# Unknown metal after drop



## Marcel (Oct 7, 2012)

I used copperpowder to make a precipitation of a solution from MLCCs residues that were left over after boiling them in hot HCl.
I expected silver, but received a unknown substance which I either hold for a mix of leftover copper + X or something else that should be above silver in the electrochemical order.
It is meltable, but took very long an two torches plus oxygen. While melating I saw small spots of gold and some red metal in it.
It does not react to HCl, barely to hot HCl and hot HCl plus H2O2 give digests all substance giving me a light yellow-greenish solution..
Can someone help me out with this?
step 1


step 2


step 3


step 4


step 5


----------



## samuel-a (Oct 7, 2012)

Marcel said:


> It is meltable, but took very long an two torches plus oxygen. While melating I saw small spots of gold and some red metal in it.
> It does not react to HCl, barely to hot HCl and hot HCl plus H2O2 give digests all substance giving me a light yellow-greenish solution..

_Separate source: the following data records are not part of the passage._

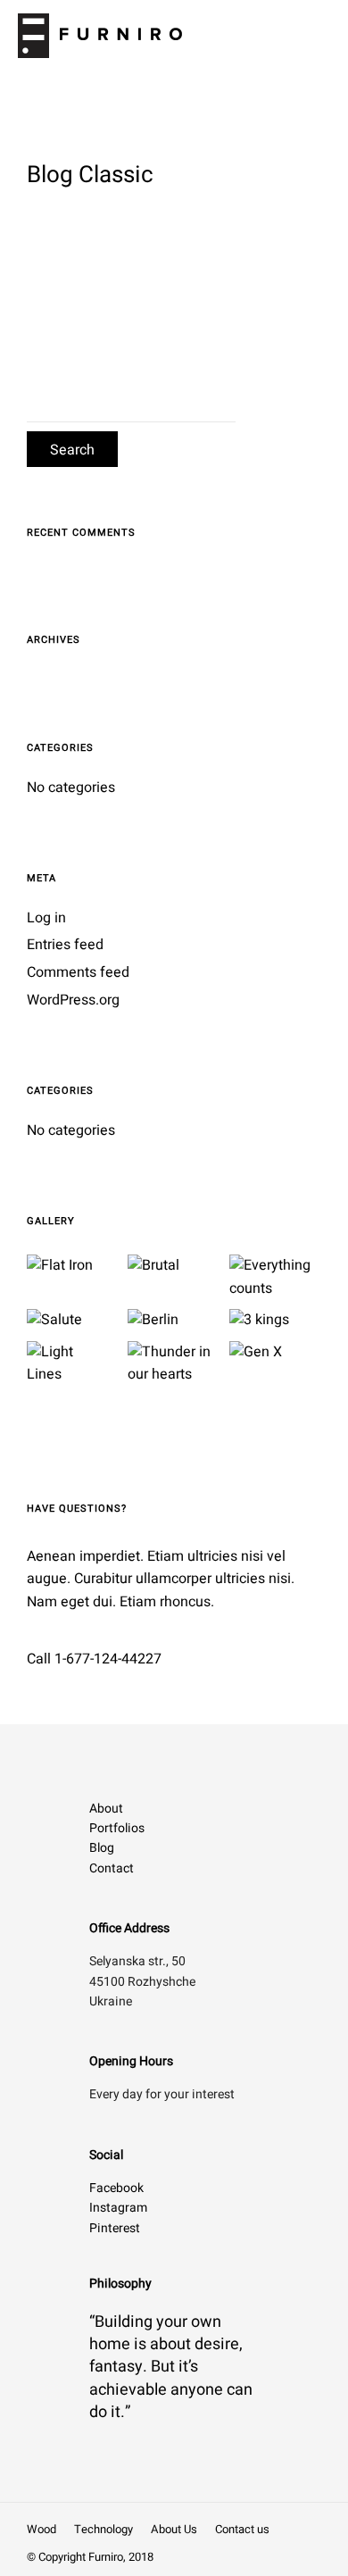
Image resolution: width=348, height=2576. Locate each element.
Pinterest (114, 2228)
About (106, 1808)
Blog (101, 1847)
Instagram (118, 2207)
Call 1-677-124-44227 (94, 1659)
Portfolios (117, 1828)
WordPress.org (73, 1000)
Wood (41, 2529)
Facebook (116, 2188)
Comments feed (78, 972)
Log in (46, 918)
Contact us (242, 2529)
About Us (174, 2529)
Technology (103, 2529)
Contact (111, 1868)
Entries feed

What does SnCl2 test looks like on that solution?


----------



## butcher (Oct 7, 2012)

Not from your description of how you got to this point but from the pictures (it looks like iron to me).

After trying stannous read Hokes page 100.


----------



## etack (Oct 7, 2012)

Marcel said:


> from MLCCs residues that were left over after boiling them in hot HCl.
> I expected silver



You shouldn't have any Ag in solution if you digested id HCl.


Eric


----------



## butcher (Oct 7, 2012)

In the jar it looks to be a copper powder, contaminated with a gray substance, what is baffling me is this just a waste solution of HCl and are those circuit boards in the bowl, could this be lead chloride mixed with the copper powder or possibly Pt, Pt, and lead mixed in copper powders, but I do not understand if these PGM were dissolved into solution and already precipitated out of solution is this was just the remaining solution you are trying to precipitate missed values from using copper powder, or if these valuable metals were left in solution up to this point and your trying to cement them out on copper

MLCC's capacitors I would not think had iron involved, but would have lead and tin if de-soldered from circuit boards, circuit board could have iron if not removed and would precipitate copper.

The things in the bowl in your pictures look too big to be these small capacitors, and this is the reason I was thinking circuit boards were in solution, also it does not look like copper dissolved much or very well into solution, no oxidizer in HCl solution, or an high excess of copper powder used.

Well I guess I need a better understanding of what was put into solution up to this point, and what was removed from solution and how, otherwise I feel like I am in a guessing game without any clues.


----------



## Marcel (Oct 8, 2012)

@sam: Stannous chloride is the same color as the green in the picture but lighter. (I assume the "whiteness" comes from silverchloride?)
@butcher: I tend to think what you said that there is a lot of undisolved copper plus the very few precipitated PMs mixed.
Those objects in the jar are copper sheets that I placed there. 
The MLCCs were put in a net (one that you use for catching small fishes) and so I was able to completly remove the remains after boiling them. The solution is the liquid that remained. Any solid residue on the bottom had been tranferred to another jar before adding the copper. So the solution only contained the filtered liquid plus some water from washing -no PCBs or else. 
I expected 10% silver in that solution but now I came to think that, this silver is the white sediment I have collected and filtered out before all that.

I would not expect iron, since it would be very unusual to find it there and in addition how could copper precipitate iron? There is only silver gold and the PGMs above copper, that is why I chose it. Even with zinc almost anything - but iron - would come down. But with copper one would expect that there is no BM since copper itself is a PM.

PdCl is a heavy colorizer. A few atoms seem to be enough to determine the color of the solution. Pd test was faint positive before adding the copper, but in fact that does not mean much, as I experienced.

So my next step could be: Dissolving in copper AP to digest the copper in that sample and then see what remains as black residue. You know I dont use nitric, so any better suggestion? I post the result afterwards.


----------



## butcher (Oct 8, 2012)

Thanks Marcel, 
That clears up my confussion here,
Things are not always what they look like.
A picture can be worth many words, but words can also be better than pictures sometimes.
My problem is I can easily get confused by words and pictures.


----------